From the 1717 resulting studies, pmuo was calculated according to Schäfer linPURR (PmuolinPURR), URA (PmuoURA), and BOOI (PmuoBOOI). In addition, a 3PM fit was performed through the lowest pressure flank of the pressure-flow plot, using the formula, pdet = pmuo + A*Qk, with 2/3≤k≤2 and A being a patient-specific factor, including all possible theoretical relations between Qmax/pdetQmax and pmuo, as derived by Spangberg (Pmuo3PM) [2]. The resulting pmuo’s were compared with the actual pmuo for every PFS. For this study, we defined the actual pmuo (PmuoAct) as the average pdet associated with the flowrate between 1 and 0.5 ml/s at the end of voiding. We considered this the best way to reduce the pressure (with flow delay) -artifacts of the pmuo. For the comparison in this study, the four estimated pmuo’s were adjusted to represent the pressure at 0.75 ml/s as well. Differences between the predicted pmuo’s and the PmuoAct’s per PFS were analyzed.
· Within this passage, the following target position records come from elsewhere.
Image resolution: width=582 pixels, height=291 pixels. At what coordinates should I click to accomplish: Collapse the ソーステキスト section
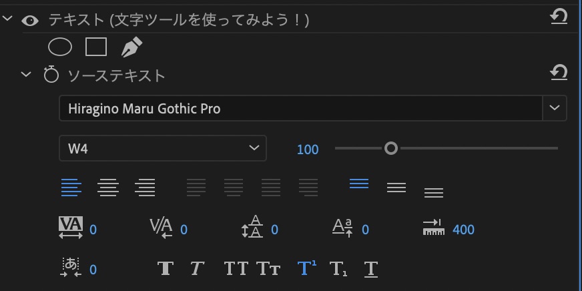coord(26,75)
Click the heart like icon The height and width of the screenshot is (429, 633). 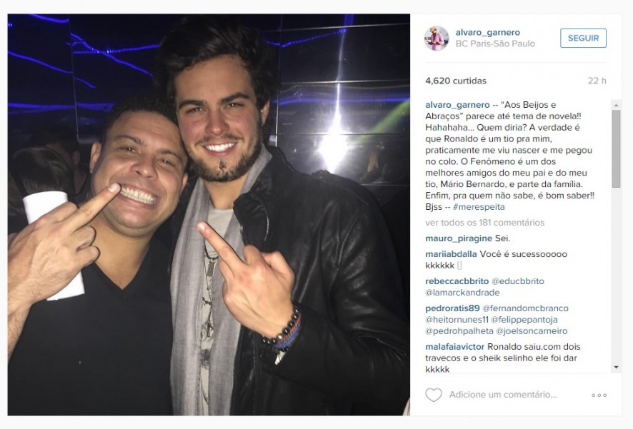434,395
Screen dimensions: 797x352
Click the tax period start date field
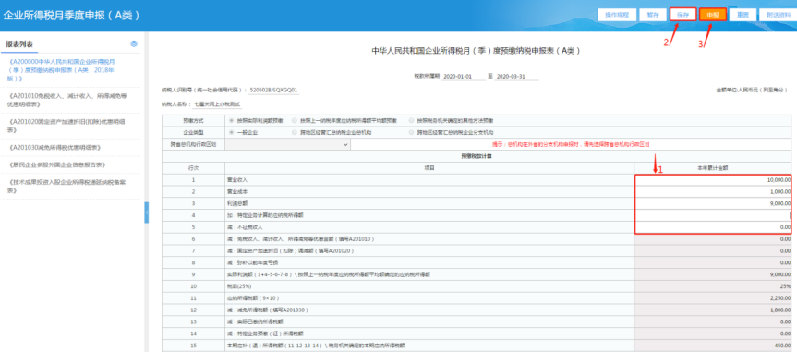point(457,77)
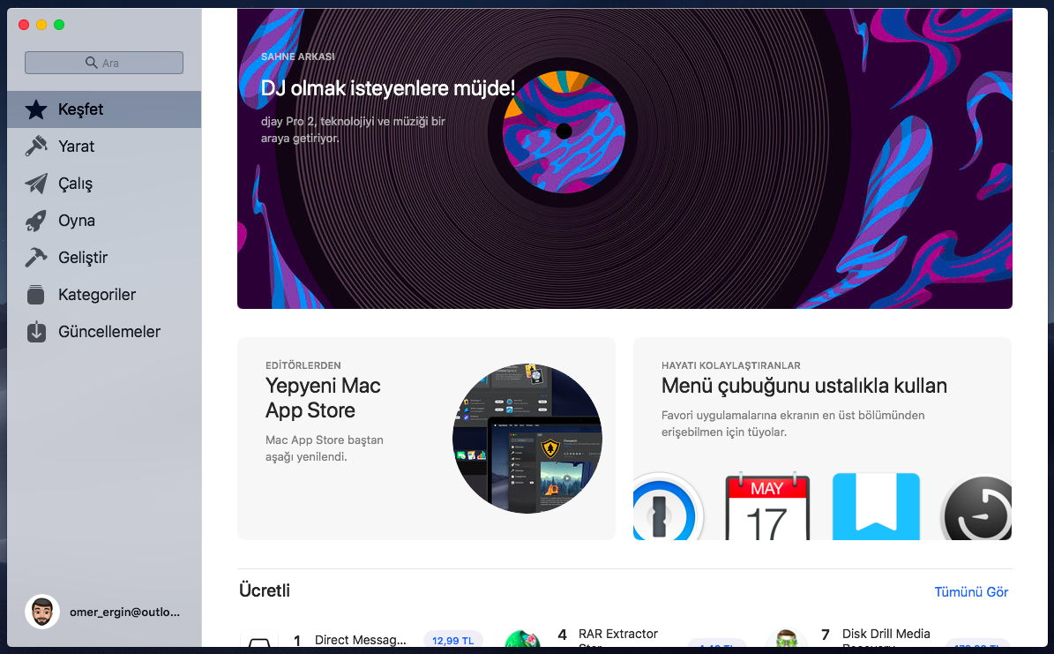Image resolution: width=1054 pixels, height=654 pixels.
Task: Open the Tümünü Gör link
Action: click(x=971, y=591)
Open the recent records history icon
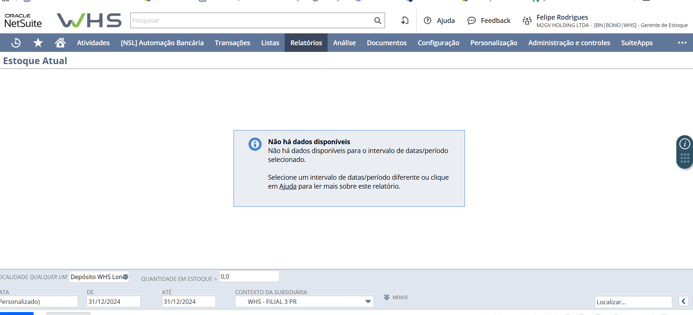This screenshot has width=693, height=315. pos(16,43)
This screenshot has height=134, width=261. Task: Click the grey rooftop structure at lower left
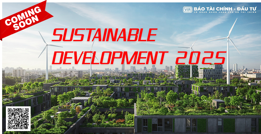pos(81,101)
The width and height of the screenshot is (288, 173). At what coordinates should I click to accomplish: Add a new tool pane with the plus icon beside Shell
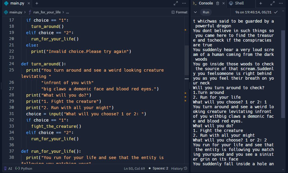pos(261,4)
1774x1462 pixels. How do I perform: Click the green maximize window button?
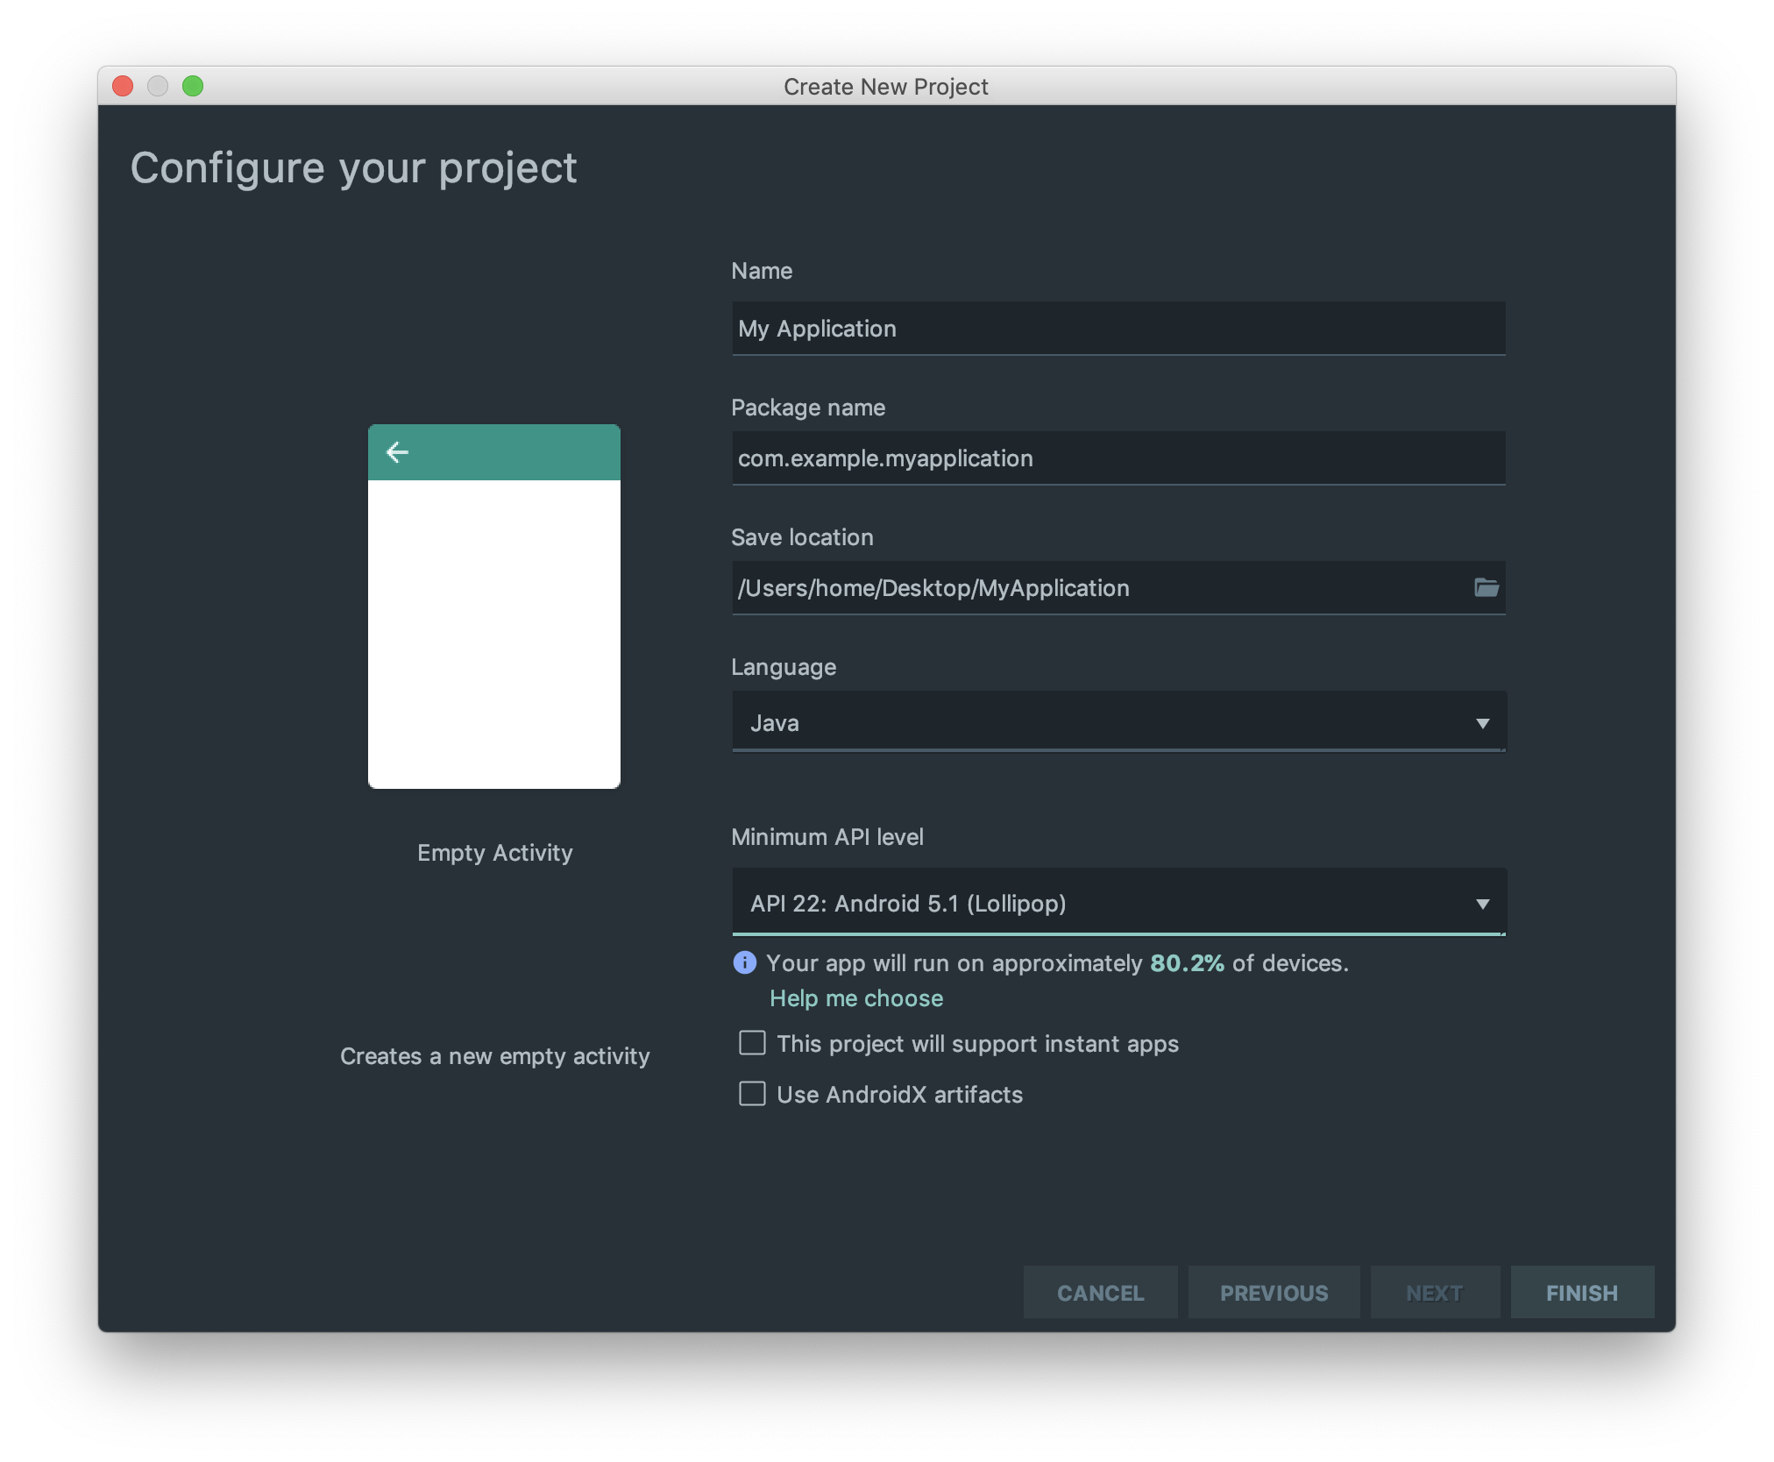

PFS with a flow variation smaller than 1 ml/s and a pressure variation < 5 cmH2O after Qmax were expected to show the most realistic pmuo values, not confounded by abnormal dynamics or interruptions of voiding. A subselection of 376 (21.9% of all) PFS with this minimal variation throughout the voiding phase was selected and used in a secondary analysis.
Results
Of the 1717 studies, 55 studies (3.2%) were excluded because all pressures after Qmax were found higher than pdetQmax and therefore 3PM analysis was impossible. Pmuo3PM was found most accurate in predicting pmuo, with 75.9% of the estimations found within a range of +10/-10 cmH2O around PmuoAct. PmuoURA (52.0%) and PmuolinPURR (53.6%) showed similar performance, while PmuoBOOI was found significantly less accurate (40.0%) to predict PmuoAct (N-1 Chi-squared test p<0.025 when compared to all others). Within the minimal variation subset, the overall accuracy increased, with 93.0% of Pmuo3PM estimations within a bandwidth of 10 cmH2O. PmuoURA (65.1%) and PmuolinPURR (57.0%) were found not significantly different, while PmuoBOOI (45.1%) again showed a smaller correctly estimated proportion.
Bland-Altman plots were created in which the average of one of the estimation methods with PmuoAct was compared with their differences, see figure 1. A significant, negative linear regression was seen for PmuoBOOI, (1B) indicating that PmuoBOOI tended to be higher when the average Pmuo is larger. The opposite, although less prominent, was seen for PmuoURA (1C). No significant regression was found for Pmuo3PM and PmuolinPURR, but the 95% confidence interval was smaller for Pmuo3PM (1A). The subset analysis showed similar results, with a much smaller confidence interval (+- 15cmH2O, compared to +-30 for the complete set) for Pmuo3PM and a non-significant linear regression for PmuoURA.
Interpretation of results
Although URA, BOOI, linPURR, as well as 3PM, are mentioned in the ICS standard for PFS a ‘quality ranking’ was not included, and a comparison of their ability to predict pmuo has never been reported. We found that the 3PM was superior in predicting Pmuo to three well-known one-parameter methods, although not applicable in 3.2% of the cases and requiring more complex calculations. From the one-parameter methods, Schäfers linPURR was found to be most accurate over the whole range of pmuo. BOOI, the current, but still provisional ICS standard, was found least accurate, with a tendency of overestimating pmuo in men with a higher grade of BOO. The clinical applicability should be studied further and cut-off values for BOO should be reformulated for the 3PM method.